Uh oh, here it comes. "I already have dad. Now I need a ride to school."

"For Christ's sake!" I left the room as he threw off his covers and I waited on the couch as he came out. He stood before me with no clothes on, looking at me like I had murdered his dog. I had trouble holding eye contact, but I did my best. He stepped towards me and smacked me with an open hand so hard that my head jerked to the side and hit the wall behind the couch. I swallowed hard as heat spread across my face like the feel of a hot water bottle.

"Now find your shoes. And next time you lose them, you go to school in your bare fucking feet!"

The slap should have knocked me senseless, but it had quite the opposite effect. Suddenly I knew where to find my shoes. I opened the slider and poked my head through. Just to the right they sat, soaked through by the morning mist, which by now was giving way to the late morning sun.


Eve said...

Very well written - like I said before, your descriptions of emotions are excellent!

jenbeauty said...

This one really made me feel the emotion today Scott. One day you have me somewhat liking your dad, and the next I just want to yell at him.

Kathleen said...

I so want that to be a piece of fiction, but I'm scared that it is not.

Scott said...

Eve - Thank you.

Jen - That's how it is with the old fella. Obviously this was a long time ago, and he's mellowed with age.

Kathleen - This is the real McCoy. I would label it otherwise.

magnetbabe said...

After reading this I'm so angry for you. The injustice must still bother you, I know it would bother me.

Trevor Record said...

Wow, what a jackass. How far did you have to go to get to school? You must've missed the entire first half of school if you needed to take a bus, and you were willing to ask that jerk for a ride.

Mrs.T said...

Reason 1 why I never wished for siblings! I VERY much knew I was blessed to be the only show in town, the downside is I could never blame anyone for lost clothing, shoes or 'things', it was always ME. LOL

Ultra Toast Mosha God said...

I want to punch your dad.

But i know that this is the wrong reaction.

Kathleen said...

Scott - I have no clue what is up with anonymous, but I'm choosing to ignore the twit as a friend recently dealt with a similar shithead (although I'm pretty sure mine is male and hers was female) and her advice is to ignore losers like that. It's hard to do it, but I think it's the smartest course of action.

And my feeling when reading your story was not to slap your dad, but to hug a young Scott. So sad.

Scott said...

MB - It doesn't bother me anymore. I grew up with multi-layered injustice, and this was just a small part of it. After a while I adapted and learned to survive. Regular life doesn't bother me as much.

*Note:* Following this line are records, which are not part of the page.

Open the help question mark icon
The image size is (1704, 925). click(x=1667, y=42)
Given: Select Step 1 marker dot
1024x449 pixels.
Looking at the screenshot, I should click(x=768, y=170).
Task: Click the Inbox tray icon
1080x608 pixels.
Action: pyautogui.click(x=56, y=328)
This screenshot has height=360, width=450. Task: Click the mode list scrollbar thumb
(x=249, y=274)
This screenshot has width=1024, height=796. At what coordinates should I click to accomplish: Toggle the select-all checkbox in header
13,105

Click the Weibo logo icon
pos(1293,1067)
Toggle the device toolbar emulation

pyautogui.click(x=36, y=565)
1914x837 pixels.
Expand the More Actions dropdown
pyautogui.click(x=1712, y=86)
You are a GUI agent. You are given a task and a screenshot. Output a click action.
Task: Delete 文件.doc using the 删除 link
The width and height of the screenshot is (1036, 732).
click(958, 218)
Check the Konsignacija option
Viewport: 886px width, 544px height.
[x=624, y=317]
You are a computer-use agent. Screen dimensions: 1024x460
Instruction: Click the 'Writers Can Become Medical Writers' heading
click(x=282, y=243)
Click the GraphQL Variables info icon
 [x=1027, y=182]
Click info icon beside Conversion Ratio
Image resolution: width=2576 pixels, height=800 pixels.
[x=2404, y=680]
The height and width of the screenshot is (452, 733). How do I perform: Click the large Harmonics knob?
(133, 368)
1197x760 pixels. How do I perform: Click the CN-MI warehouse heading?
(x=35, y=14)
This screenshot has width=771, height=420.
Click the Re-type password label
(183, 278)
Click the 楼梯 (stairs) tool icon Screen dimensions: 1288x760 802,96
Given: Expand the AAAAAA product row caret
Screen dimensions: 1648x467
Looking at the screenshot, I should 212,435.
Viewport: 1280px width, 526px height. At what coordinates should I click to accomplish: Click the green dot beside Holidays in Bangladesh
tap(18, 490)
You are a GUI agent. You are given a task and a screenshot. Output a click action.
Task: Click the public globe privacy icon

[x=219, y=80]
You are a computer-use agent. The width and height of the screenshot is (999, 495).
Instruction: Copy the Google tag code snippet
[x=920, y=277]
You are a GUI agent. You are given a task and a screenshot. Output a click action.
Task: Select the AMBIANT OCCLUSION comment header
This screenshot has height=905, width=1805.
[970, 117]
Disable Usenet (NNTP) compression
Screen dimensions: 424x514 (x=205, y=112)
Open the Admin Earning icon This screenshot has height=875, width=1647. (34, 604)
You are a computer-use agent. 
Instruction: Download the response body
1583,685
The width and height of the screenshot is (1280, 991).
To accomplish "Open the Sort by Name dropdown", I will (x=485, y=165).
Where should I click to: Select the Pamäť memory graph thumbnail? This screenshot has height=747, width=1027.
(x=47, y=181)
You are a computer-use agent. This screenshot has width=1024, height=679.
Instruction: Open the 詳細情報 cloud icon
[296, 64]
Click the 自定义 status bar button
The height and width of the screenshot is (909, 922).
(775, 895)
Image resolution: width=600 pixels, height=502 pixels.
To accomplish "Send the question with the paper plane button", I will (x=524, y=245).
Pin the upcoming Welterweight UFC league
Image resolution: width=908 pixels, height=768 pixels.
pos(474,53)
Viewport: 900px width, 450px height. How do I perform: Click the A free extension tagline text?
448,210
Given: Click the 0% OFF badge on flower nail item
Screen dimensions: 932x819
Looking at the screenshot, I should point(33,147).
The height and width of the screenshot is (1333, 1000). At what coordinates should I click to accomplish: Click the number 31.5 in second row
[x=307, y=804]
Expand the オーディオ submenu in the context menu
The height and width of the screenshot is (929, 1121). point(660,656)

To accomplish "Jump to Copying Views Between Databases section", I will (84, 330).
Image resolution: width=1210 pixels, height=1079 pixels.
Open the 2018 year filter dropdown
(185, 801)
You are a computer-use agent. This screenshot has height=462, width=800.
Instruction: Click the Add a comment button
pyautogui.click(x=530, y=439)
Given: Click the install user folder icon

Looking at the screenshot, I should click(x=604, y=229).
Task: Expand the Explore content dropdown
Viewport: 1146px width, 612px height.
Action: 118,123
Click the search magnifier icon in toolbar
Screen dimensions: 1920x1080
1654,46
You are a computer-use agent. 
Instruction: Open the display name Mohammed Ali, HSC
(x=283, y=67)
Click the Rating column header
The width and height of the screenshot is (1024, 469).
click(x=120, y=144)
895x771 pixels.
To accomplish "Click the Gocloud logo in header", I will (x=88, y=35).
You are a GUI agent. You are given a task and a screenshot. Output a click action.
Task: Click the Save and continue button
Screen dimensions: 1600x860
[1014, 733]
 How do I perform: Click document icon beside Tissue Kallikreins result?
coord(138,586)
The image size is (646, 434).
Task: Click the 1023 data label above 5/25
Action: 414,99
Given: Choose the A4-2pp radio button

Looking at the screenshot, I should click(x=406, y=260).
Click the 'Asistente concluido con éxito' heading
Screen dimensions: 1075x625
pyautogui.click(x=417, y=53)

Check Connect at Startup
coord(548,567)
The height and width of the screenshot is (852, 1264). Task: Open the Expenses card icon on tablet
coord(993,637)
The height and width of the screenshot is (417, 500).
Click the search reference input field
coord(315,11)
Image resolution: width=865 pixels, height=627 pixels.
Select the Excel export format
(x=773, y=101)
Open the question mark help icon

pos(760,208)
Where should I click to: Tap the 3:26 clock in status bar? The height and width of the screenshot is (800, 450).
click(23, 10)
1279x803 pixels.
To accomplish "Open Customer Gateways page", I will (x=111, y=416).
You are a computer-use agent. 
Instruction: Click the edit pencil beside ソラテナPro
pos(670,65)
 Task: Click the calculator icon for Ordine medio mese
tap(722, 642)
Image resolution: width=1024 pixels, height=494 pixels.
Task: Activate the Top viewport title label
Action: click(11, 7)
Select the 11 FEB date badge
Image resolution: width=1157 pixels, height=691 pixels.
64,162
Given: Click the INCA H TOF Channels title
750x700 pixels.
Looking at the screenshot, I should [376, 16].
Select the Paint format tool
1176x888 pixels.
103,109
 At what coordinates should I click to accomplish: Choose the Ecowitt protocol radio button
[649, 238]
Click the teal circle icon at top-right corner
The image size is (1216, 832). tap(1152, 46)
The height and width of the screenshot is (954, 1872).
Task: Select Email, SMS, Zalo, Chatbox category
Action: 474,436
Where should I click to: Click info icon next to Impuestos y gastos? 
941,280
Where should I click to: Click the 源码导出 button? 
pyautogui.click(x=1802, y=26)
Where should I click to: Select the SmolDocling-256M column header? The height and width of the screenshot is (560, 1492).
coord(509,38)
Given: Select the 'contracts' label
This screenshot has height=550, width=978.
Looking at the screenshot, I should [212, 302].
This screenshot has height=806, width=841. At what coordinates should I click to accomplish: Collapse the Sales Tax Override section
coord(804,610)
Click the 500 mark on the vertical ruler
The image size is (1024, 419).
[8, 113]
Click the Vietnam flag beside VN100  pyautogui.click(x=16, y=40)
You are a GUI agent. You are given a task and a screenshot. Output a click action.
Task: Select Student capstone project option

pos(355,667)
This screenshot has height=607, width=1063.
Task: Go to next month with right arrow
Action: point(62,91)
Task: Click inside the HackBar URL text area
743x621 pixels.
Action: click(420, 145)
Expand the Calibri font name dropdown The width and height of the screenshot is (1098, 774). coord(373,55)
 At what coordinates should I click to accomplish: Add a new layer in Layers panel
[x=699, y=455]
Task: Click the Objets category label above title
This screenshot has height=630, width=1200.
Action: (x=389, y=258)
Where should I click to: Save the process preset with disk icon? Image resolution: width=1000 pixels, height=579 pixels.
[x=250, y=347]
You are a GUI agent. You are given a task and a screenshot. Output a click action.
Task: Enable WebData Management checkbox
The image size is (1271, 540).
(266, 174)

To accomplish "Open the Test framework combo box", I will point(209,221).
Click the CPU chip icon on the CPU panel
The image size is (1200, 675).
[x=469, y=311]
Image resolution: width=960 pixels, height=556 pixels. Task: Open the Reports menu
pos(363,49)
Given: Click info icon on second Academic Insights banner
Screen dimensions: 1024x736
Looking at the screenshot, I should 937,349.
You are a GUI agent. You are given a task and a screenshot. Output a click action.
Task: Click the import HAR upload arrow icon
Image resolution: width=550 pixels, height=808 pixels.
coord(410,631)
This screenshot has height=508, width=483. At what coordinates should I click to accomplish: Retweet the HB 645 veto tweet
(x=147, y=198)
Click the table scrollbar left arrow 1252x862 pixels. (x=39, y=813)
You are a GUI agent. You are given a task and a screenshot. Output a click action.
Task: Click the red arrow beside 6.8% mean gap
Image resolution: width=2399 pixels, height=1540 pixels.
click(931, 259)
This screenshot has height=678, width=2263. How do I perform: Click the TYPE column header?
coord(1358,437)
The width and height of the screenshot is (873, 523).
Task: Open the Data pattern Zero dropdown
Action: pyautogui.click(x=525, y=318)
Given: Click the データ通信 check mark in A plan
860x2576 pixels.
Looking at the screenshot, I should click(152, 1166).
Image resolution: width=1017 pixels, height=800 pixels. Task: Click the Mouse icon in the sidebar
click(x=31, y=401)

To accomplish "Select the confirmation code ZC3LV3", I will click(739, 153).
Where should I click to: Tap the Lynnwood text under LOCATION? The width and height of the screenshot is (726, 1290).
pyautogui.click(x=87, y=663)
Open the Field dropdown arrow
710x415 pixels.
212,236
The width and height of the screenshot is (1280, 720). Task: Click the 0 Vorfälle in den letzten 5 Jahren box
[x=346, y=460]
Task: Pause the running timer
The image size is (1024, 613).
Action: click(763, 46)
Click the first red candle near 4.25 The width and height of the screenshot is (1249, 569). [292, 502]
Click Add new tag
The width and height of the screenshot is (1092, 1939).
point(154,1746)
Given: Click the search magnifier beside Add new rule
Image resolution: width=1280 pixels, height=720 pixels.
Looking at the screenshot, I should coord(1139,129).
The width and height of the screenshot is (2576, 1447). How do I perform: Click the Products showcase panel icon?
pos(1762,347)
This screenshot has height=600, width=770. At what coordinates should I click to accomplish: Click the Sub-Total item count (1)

Trevor - I never missed the bus before, and especially not after this event.

Mrs T - Lucky you sort of. Having siblings has been one of the boons of my life. Brenner was a step-brother and was not missed after he was gone.

UTMG - Well be my guest, but bring a friend. Or two.

Kathleen - I appreciate that. Fortunately I came out the other end somewhat together, a positive reaction to a troubled childhood. It wasn't all bad, but these times stick in my head whenever my own kids get on my nerves. I know what a great parent I am due to that contrast.

Jada's Gigi said...

We are all products of our upbringing aren't we? I've had to forgive my father for who he was and for what the cruelty of his own parents made him and for how their collective actions imprinted my life. That forgivness has enabled me to be a better parent to my kids, a better person in general. You can't hold onto that stuff or it will color your entire i'm sure you've discovered. :)

Scott said...

Gigi - You said it there. Holding onto the anger is damaging to only person. If you don't let go, then, well, it burns you up.